With just a few individuals left to send off as redos, most of the focus on the milkweed project has moved towards analysis. Analysis is inherently tricky because there is a lot of trial and error. There are essentially a few options for analysis. You can use someone else’s software, you can modify someone else’s to fit your needs, OR you can make your own. The last one is obviously extremely time intensive, so our hope was to find a software we could use to fit our needs.

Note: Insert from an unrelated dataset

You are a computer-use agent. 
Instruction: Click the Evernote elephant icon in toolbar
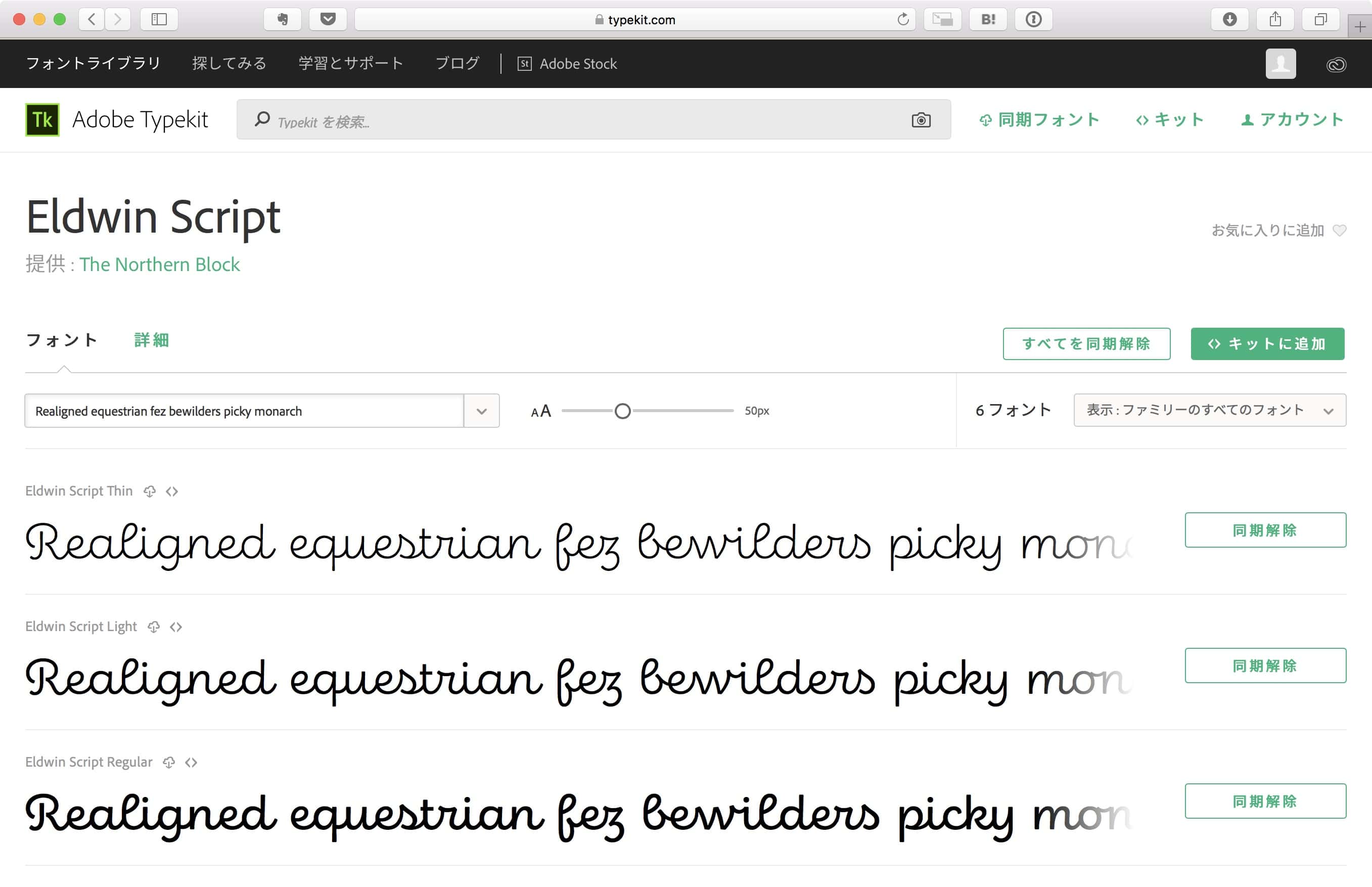[x=282, y=20]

The first step to this is to find a few options. To do this I read many many many journals, from projects similar to ours to projects just barely related. I then had a list of different software programs, and packages for these software programs. Next I did research on them, finding the pros and cons, costs, and their capabilities. We wanted to calculate a few very specific statistical variables, so this was helpful to eliminating some programs from this list. We also did not rule out the need to use multiple programs. Finally we downloaded a few different options.

After downloading different software options we began formatting our data into input files. Some software programs have “read me” manuals and example input files making our transition to actually using the software very easy. Others though had little guidance requiring a ton of trial and error. This part of the process was mildly frustrating as we would spend a few days sometimes getting input files to work. Even after this, as we explored more of the software it sometimes became apparent that it was not a good fit for us. For instance one software program did not work with missing data well. Another had weird rounding challenges. This sometimes felt then that we had wasted our time. However, in reality, it allowed us to discover which software was the best fit.

Many hours and many tries later, we finally had some analyzed results. One of the more exciting parts of this was to finally develop charts, graphs, and tables off of our own data!! It was so exciting and rewarding to see what our work demonstrated. Another rewarding aspect was calculating specific variables. Some of these were:

Fij – the average relatedness of individuals vs their specific distance and in comparison to the overall relatedness of the entire population.

Fis- a measure of inbreeding in a subpopulation through genetic similarity

Pgen- prob of any individual existing due to sexual reproduction

Psex- probability of two individuals having the same genotype from sexual reproduction

He- expected heterozygosity

H0- observed heterozygosity

All of these measures help to answer our overall goal and questions of quantifying genetic diversity of milkweed and creating a coefficient of relatedness.

Our next steps are to continue cleaning up our data and also to fill the few remaining holes in it to create a final analysis.